Adding flashing lights may sound like a good idea, but bike advocates would rather see a four-way stop. “Why are we proposing flashing beacons, when the beacons give the bicycle no legal priority?” asked Dave Campbell, Advocacy Director for Bike East Bay.

Streetsblog hopes that Berkeley will consider other options too, such as traffic circles, which are already prevalent at many other intersections in Berkeley, and seem to do a reasonable job at controlling speed. This might also be a case for a protected intersection, which can be signalized or not, of the kind frequently seen in the Netherlands.

Another traffic circle might also be a solution. Photo: Streetsblog/Rudick
Another traffic circle might also be a solution. Photo: Streetsblog/Rudick

But Campbell brings up another compelling point, and it’s one which Streetsblog hopes city officials will give keen attention: what about now?

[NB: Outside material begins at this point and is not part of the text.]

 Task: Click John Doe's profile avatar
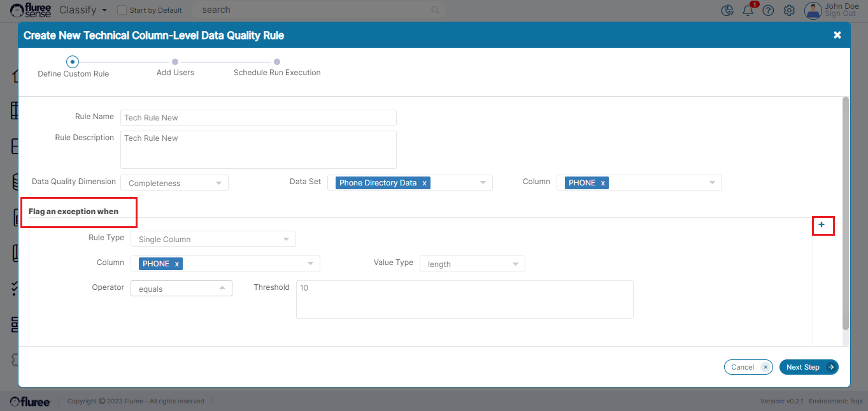813,10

Stop signs are cheap, they don’t take long to put in, and they have a good compliance rate (relatively speaking). “Regardless of the long term solution, be it two months, nine months, six months–that four way stop sign should go up yesterday,” he said. With all of these unsafe conditions that cities of the Bay Area have identified, it’s kind of unfathomable that engineers don’t have some temporary measures that can go in overnight while the situation is studied–construction sites set up traffic diversions and add stop signs overnight, so why would we leave a known conflict point while a long-term solution is debated? As Siegel pointed out in his editorial, people have already gone to the hospital because of the unsafe conditions at Dwight and California–what is the city waiting for?

“When parents stand on the porch watching their kids ride off to school, they shouldn’t have to worry about whether they’ll get hit crossing the street,” said Campbell.

  • A pretty good case of “I’ve got a hammer” syndrome.